(Saved entries)
┄┄┄┄┄┄┄┄┄┄┄┄┄┄┄┄┄┄┄┄

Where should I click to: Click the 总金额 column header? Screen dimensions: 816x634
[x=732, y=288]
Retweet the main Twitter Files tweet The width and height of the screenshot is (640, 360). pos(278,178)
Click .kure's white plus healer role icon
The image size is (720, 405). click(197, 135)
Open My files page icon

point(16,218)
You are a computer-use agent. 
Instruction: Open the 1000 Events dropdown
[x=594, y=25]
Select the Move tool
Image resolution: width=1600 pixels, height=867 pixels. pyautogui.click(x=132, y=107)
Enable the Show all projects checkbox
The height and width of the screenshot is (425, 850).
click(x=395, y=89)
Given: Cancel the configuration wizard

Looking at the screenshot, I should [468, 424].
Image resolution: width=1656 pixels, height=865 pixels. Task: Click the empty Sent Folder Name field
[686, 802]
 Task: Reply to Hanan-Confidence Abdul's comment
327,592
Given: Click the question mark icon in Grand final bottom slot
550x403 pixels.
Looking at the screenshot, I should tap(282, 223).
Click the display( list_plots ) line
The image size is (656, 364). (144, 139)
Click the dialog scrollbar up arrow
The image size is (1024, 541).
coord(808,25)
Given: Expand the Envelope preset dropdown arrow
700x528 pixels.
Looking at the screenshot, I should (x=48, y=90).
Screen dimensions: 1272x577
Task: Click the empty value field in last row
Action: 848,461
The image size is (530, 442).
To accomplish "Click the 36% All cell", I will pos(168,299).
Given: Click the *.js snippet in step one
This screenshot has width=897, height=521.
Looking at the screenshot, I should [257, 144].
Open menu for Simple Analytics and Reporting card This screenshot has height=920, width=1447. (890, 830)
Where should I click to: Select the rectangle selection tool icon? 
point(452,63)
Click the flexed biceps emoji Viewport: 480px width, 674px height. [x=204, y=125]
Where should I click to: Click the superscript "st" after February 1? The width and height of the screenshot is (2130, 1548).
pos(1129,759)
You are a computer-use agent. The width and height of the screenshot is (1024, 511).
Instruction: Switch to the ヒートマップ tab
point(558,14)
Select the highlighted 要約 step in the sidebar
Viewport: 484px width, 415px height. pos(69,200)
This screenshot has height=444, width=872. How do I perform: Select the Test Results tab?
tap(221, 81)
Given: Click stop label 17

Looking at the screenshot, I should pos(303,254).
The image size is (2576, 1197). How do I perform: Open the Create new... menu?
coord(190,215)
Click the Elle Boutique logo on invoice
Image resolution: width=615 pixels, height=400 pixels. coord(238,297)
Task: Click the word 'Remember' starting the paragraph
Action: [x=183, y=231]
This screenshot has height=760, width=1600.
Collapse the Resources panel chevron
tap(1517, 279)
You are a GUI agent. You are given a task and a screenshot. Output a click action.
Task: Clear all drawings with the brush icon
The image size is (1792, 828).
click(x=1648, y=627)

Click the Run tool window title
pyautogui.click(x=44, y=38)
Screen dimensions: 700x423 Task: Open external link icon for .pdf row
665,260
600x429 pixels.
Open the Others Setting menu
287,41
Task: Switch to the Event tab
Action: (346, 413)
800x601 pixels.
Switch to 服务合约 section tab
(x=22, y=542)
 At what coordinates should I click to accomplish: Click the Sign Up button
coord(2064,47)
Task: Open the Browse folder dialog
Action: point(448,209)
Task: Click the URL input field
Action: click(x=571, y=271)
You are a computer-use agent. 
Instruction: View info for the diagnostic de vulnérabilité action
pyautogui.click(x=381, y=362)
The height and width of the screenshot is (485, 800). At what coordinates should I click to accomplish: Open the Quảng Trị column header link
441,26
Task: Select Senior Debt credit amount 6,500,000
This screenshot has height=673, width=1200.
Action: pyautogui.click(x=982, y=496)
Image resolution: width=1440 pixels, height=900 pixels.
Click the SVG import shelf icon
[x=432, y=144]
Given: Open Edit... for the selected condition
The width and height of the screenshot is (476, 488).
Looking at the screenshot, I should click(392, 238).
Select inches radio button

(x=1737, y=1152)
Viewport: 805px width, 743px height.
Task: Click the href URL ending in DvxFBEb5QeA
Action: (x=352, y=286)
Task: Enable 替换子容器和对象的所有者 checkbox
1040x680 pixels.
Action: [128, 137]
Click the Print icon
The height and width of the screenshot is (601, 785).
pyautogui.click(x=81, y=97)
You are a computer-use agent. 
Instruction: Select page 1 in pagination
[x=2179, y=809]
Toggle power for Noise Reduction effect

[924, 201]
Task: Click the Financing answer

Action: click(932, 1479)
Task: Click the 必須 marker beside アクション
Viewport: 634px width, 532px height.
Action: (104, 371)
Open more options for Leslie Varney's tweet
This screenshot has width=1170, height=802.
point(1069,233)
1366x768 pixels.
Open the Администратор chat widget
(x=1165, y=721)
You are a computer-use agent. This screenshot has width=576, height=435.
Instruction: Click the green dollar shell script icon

┄┄┄┄┄┄┄┄┄┄┄┄┄┄┄┄┄┄┄┄

Problem description ▸
Transcribe all the entries exactly, as they stand.

Response to this task ▸
Where should I click to: Click the 总金额 column header? Screen dimensions: 816x634
[x=732, y=288]
Retweet the main Twitter Files tweet The width and height of the screenshot is (640, 360). pos(278,178)
Click .kure's white plus healer role icon
The image size is (720, 405). click(197, 135)
Open My files page icon

point(16,218)
You are a computer-use agent. 
Instruction: Open the 1000 Events dropdown
[x=594, y=25]
Select the Move tool
Image resolution: width=1600 pixels, height=867 pixels. pyautogui.click(x=132, y=107)
Enable the Show all projects checkbox
The height and width of the screenshot is (425, 850).
click(x=395, y=89)
Given: Cancel the configuration wizard

Looking at the screenshot, I should [468, 424].
Image resolution: width=1656 pixels, height=865 pixels. Task: Click the empty Sent Folder Name field
[686, 802]
 Task: Reply to Hanan-Confidence Abdul's comment
327,592
Given: Click the question mark icon in Grand final bottom slot
550x403 pixels.
Looking at the screenshot, I should tap(282, 223).
Click the display( list_plots ) line
The image size is (656, 364). (144, 139)
Click the dialog scrollbar up arrow
The image size is (1024, 541).
coord(808,25)
Given: Expand the Envelope preset dropdown arrow
700x528 pixels.
Looking at the screenshot, I should (x=48, y=90).
Screen dimensions: 1272x577
Task: Click the empty value field in last row
Action: 848,461
The image size is (530, 442).
To accomplish "Click the 36% All cell", I will pos(168,299).
Given: Click the *.js snippet in step one
This screenshot has width=897, height=521.
Looking at the screenshot, I should [257, 144].
Open menu for Simple Analytics and Reporting card This screenshot has height=920, width=1447. (890, 830)
Where should I click to: Select the rectangle selection tool icon? 
point(452,63)
Click the flexed biceps emoji Viewport: 480px width, 674px height. [x=204, y=125]
Where should I click to: Click the superscript "st" after February 1? The width and height of the screenshot is (2130, 1548).
pos(1129,759)
You are a computer-use agent. The width and height of the screenshot is (1024, 511).
Instruction: Switch to the ヒートマップ tab
point(558,14)
Select the highlighted 要約 step in the sidebar
Viewport: 484px width, 415px height. pos(69,200)
This screenshot has height=444, width=872. How do I perform: Select the Test Results tab?
tap(221, 81)
Given: Click stop label 17

Looking at the screenshot, I should pos(303,254).
The image size is (2576, 1197). How do I perform: Open the Create new... menu?
coord(190,215)
Click the Elle Boutique logo on invoice
Image resolution: width=615 pixels, height=400 pixels. coord(238,297)
Task: Click the word 'Remember' starting the paragraph
Action: [x=183, y=231]
This screenshot has height=760, width=1600.
Collapse the Resources panel chevron
tap(1517, 279)
You are a GUI agent. You are given a task and a screenshot. Output a click action.
Task: Clear all drawings with the brush icon
The image size is (1792, 828).
click(x=1648, y=627)

Click the Run tool window title
pyautogui.click(x=44, y=38)
Screen dimensions: 700x423 Task: Open external link icon for .pdf row
665,260
600x429 pixels.
Open the Others Setting menu
287,41
Task: Switch to the Event tab
Action: (346, 413)
800x601 pixels.
Switch to 服务合约 section tab
(x=22, y=542)
 At what coordinates should I click to accomplish: Click the Sign Up button
coord(2064,47)
Task: Open the Browse folder dialog
Action: point(448,209)
Task: Click the URL input field
Action: click(x=571, y=271)
You are a computer-use agent. 
Instruction: View info for the diagnostic de vulnérabilité action
pyautogui.click(x=381, y=362)
The height and width of the screenshot is (485, 800). At what coordinates should I click to accomplish: Open the Quảng Trị column header link
441,26
Task: Select Senior Debt credit amount 6,500,000
This screenshot has height=673, width=1200.
Action: pyautogui.click(x=982, y=496)
Image resolution: width=1440 pixels, height=900 pixels.
Click the SVG import shelf icon
[x=432, y=144]
Given: Open Edit... for the selected condition
The width and height of the screenshot is (476, 488).
Looking at the screenshot, I should click(392, 238).
Select inches radio button

(x=1737, y=1152)
Viewport: 805px width, 743px height.
Task: Click the href URL ending in DvxFBEb5QeA
Action: (x=352, y=286)
Task: Enable 替换子容器和对象的所有者 checkbox
1040x680 pixels.
Action: [128, 137]
Click the Print icon
The height and width of the screenshot is (601, 785).
pyautogui.click(x=81, y=97)
You are a computer-use agent. 
Instruction: Select page 1 in pagination
[x=2179, y=809]
Toggle power for Noise Reduction effect

[924, 201]
Task: Click the Financing answer

Action: click(932, 1479)
Task: Click the 必須 marker beside アクション
Viewport: 634px width, 532px height.
Action: (104, 371)
Open more options for Leslie Varney's tweet
This screenshot has width=1170, height=802.
point(1069,233)
1366x768 pixels.
Open the Администратор chat widget
(x=1165, y=721)
You are a computer-use agent. This screenshot has width=576, height=435.
Instruction: Click the green dollar shell script icon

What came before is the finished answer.